Speaking at an event in India during which the company unveiled a new car for the Asian market, Ford boss Alan Mulally delivered a rather tepid and uncontroversial statement: that U.S. car demand has been showing signs of recovery, and that car sales stateside would increase over the next two years.
It would, however, prove difficult for car sales not to rise over the next two years. After all, they had fallen earlier this year to levels last experienced during the late Carter administration.

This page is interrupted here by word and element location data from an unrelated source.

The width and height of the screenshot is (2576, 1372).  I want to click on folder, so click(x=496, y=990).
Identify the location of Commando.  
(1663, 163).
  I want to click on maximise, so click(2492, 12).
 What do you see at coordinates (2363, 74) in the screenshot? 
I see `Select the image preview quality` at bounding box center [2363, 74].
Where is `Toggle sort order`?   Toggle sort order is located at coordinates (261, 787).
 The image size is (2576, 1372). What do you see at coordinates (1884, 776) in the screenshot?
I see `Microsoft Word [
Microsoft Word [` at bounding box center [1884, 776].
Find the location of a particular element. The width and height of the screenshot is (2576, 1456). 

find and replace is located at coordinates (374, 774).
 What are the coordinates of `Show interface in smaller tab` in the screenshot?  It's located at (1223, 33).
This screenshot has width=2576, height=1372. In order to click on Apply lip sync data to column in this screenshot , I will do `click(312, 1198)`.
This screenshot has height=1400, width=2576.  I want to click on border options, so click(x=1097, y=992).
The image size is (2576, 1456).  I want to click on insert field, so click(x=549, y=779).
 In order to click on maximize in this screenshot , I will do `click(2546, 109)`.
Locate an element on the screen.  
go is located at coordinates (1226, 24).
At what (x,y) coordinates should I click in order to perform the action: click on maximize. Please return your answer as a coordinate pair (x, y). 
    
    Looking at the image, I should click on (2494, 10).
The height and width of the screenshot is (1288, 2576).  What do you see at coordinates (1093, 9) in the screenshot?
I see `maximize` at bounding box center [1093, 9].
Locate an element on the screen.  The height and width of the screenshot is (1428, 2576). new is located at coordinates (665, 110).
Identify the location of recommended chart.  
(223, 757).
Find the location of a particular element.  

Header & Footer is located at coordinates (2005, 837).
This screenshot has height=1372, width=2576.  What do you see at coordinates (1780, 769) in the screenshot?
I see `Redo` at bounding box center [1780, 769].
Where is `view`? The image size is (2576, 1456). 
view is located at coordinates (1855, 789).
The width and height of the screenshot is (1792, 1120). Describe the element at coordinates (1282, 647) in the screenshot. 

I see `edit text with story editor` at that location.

But investors, still hankering for good automobile news of any sort, bid up shares of last-man-standing-in-Detroit Ford by 5% Wednesday. The stock was changing hands late morning at $7.40, up 39 cents, on volume of 50 million shares. Average daily turnover is about 77 million shares.Ever since cash-for-clunkers, the domestic car business has been extruding intermittent signs of recovery. Mulally's words follow news from General Motors Tuesday that it plans to lift production at three of its plants in order to meet demand for some of its models and alleviate a burgeoning inventory shortage. Mulally and other Ford brass were in New Dehli to announce the coming production of the Figo, a small car that Ford will market all over Asia and yet another indication that the company will increasingly cast its lot with smaller, more energy-efficient vehicles. According to reports, Mulally said at the Figo unveiling that Ford expects the small-car segment to double within the next 10 years.